:: Stored data entries ::
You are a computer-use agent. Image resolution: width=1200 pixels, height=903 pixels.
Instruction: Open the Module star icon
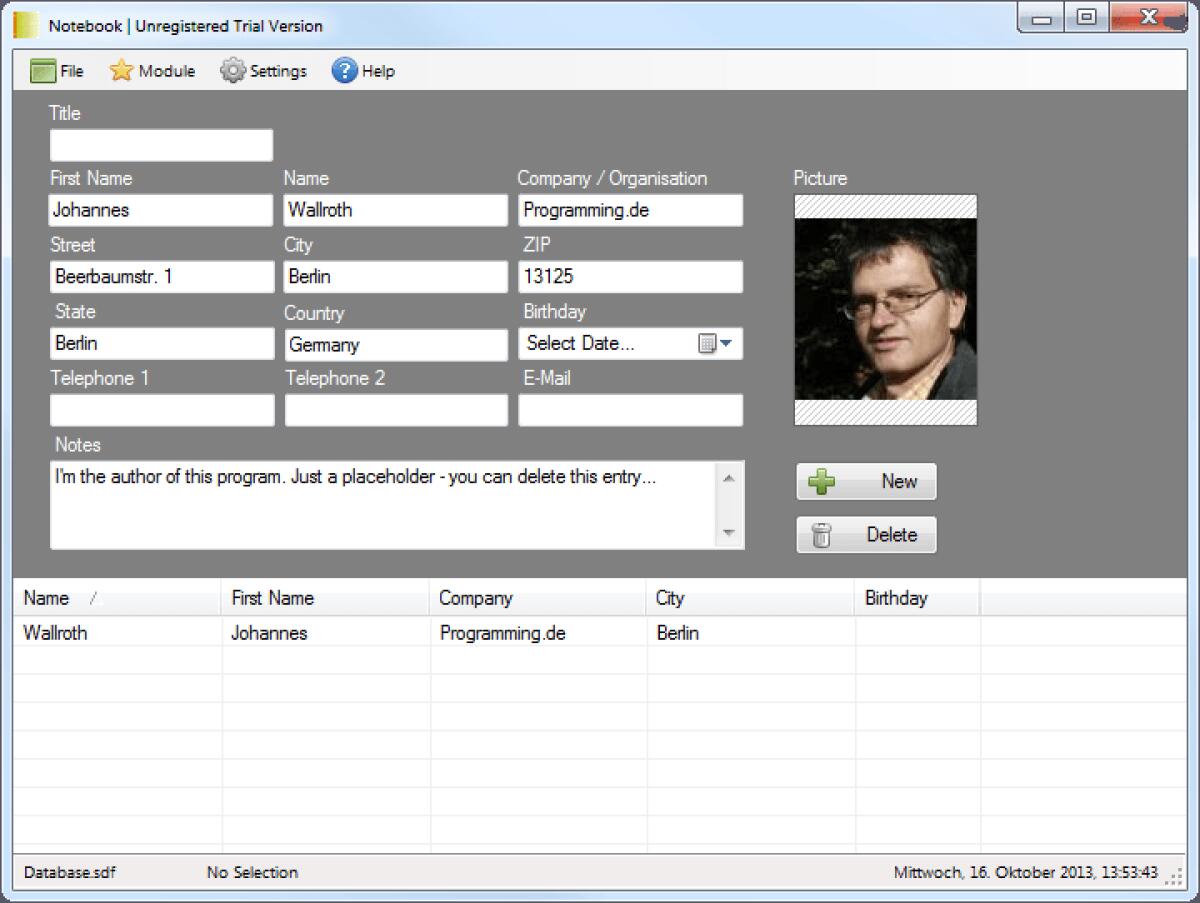click(x=121, y=70)
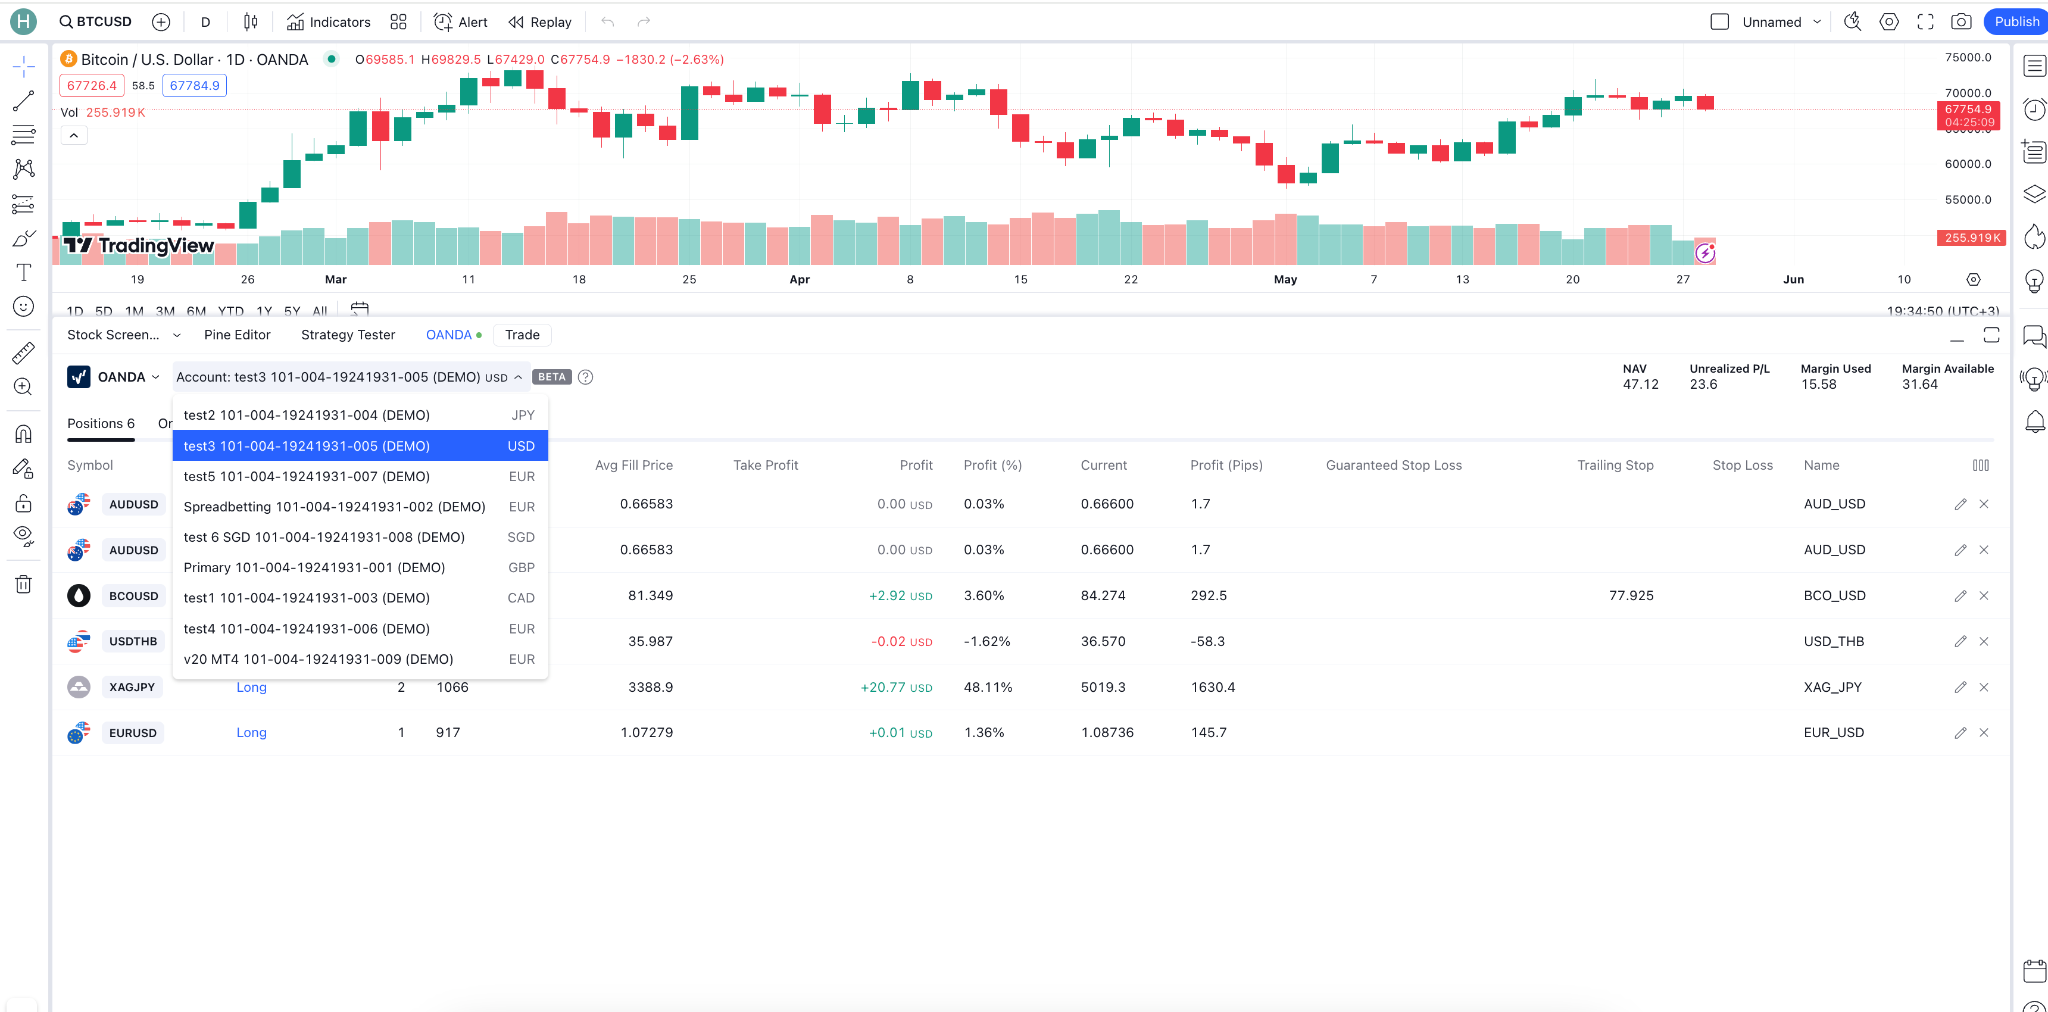Toggle magnet mode for drawings
The height and width of the screenshot is (1012, 2048).
[x=24, y=434]
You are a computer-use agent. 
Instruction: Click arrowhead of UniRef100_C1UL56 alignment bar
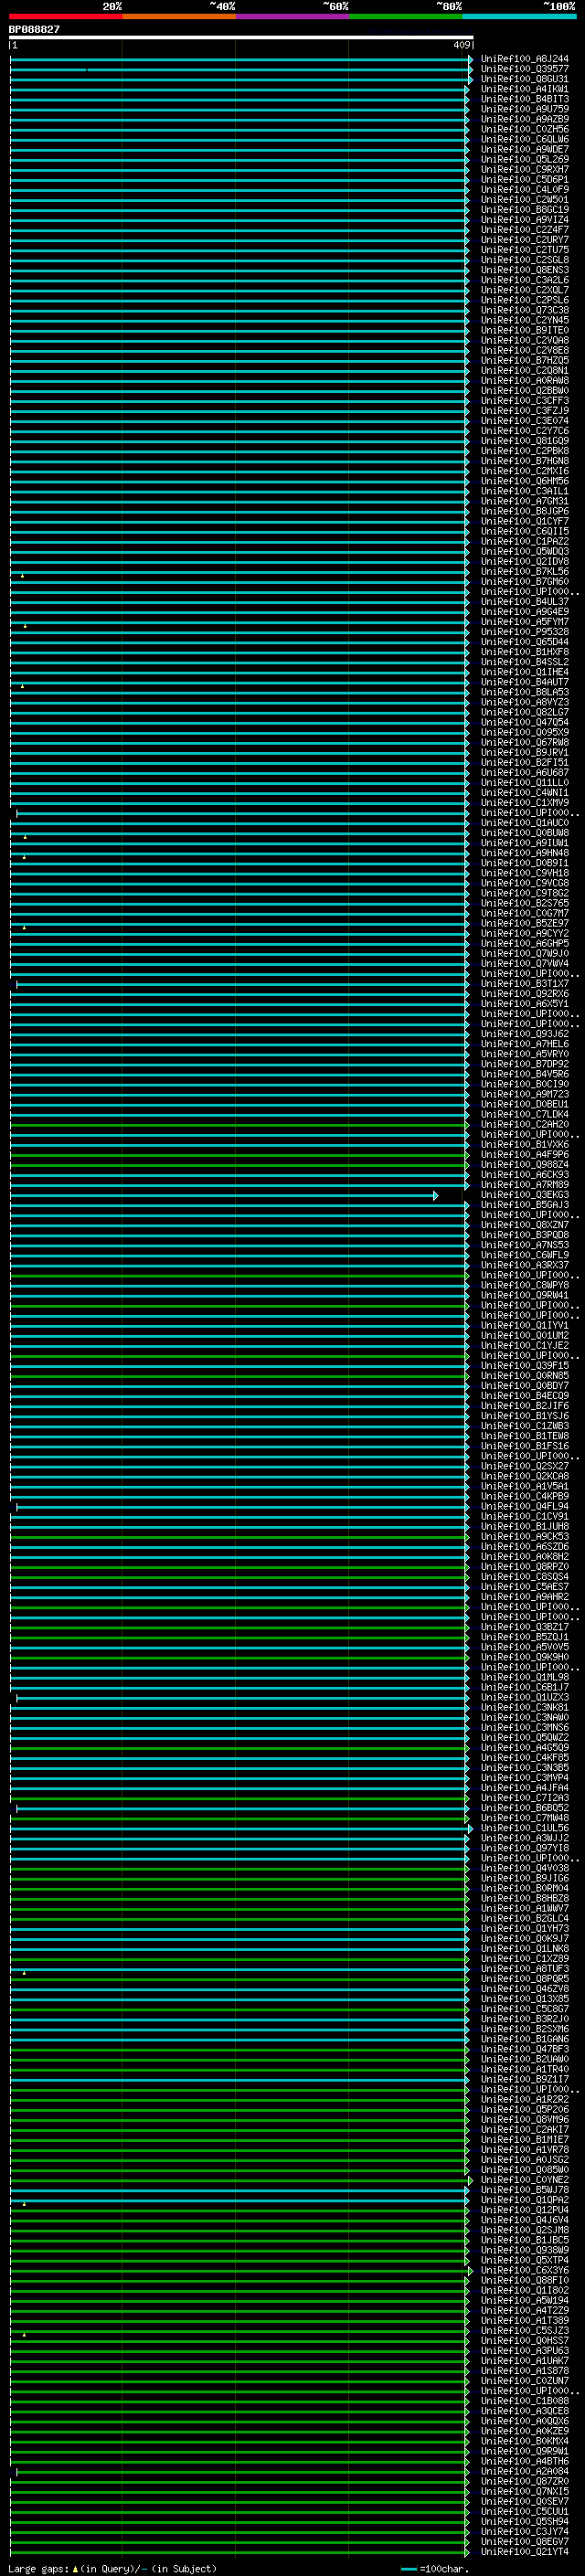(x=470, y=1828)
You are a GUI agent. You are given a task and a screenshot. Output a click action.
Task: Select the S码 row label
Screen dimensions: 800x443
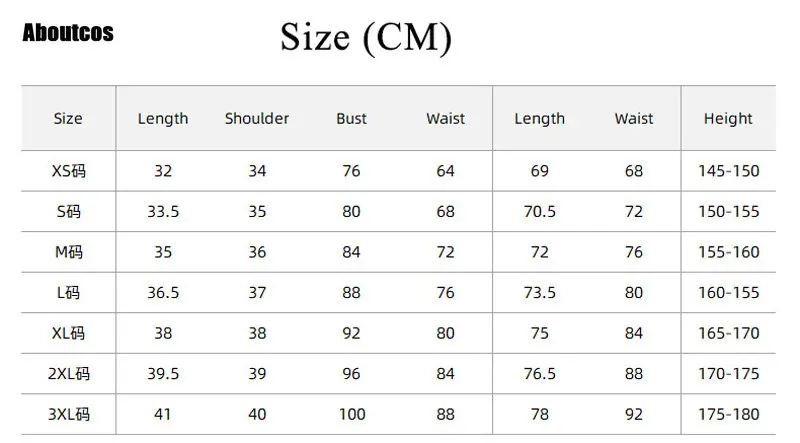pyautogui.click(x=69, y=212)
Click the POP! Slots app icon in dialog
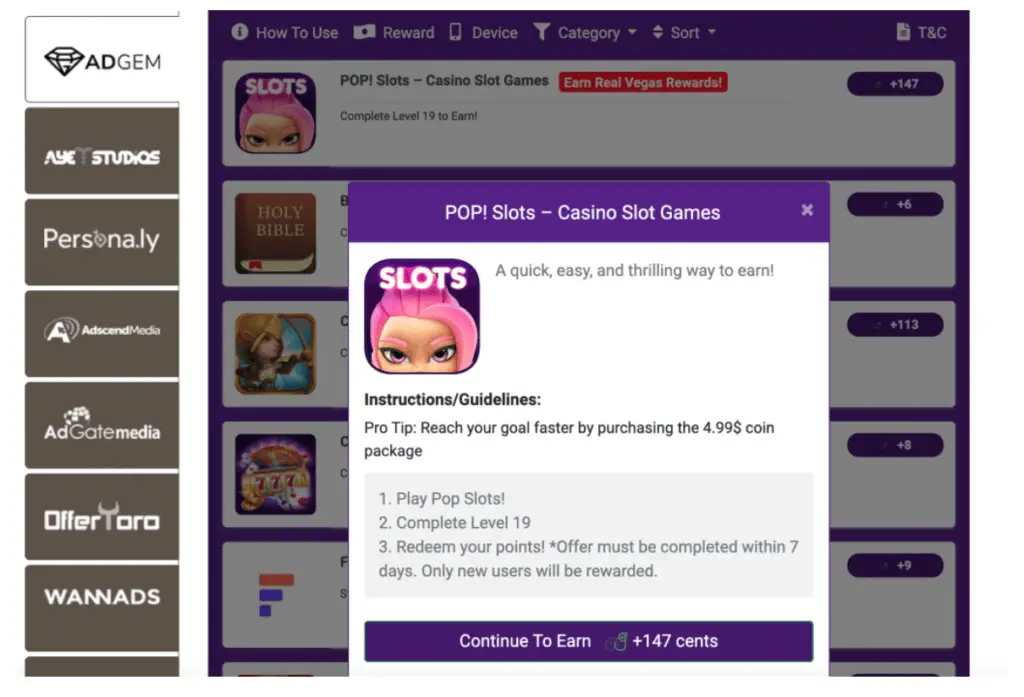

:: Exercise brief ::
A word-for-word transcript of the entries above is needed, with pictures removed.

:: Answer space ::
You are a computer-use agent. Image resolution: width=1200 pixels, height=903 pixels.
Instruction: Open the Module star icon
click(x=121, y=70)
Toggle magnet mode for drawings
The height and width of the screenshot is (1012, 2048).
[x=24, y=434]
You are a computer-use agent. 
Instruction: Click arrowhead of UniRef100_C1UL56 alignment bar
(x=470, y=1828)
You are a GUI agent. You are given a task and a screenshot. Output a click action.
Task: Select the S码 row label
Screen dimensions: 800x443
pyautogui.click(x=69, y=212)
Click the POP! Slots app icon in dialog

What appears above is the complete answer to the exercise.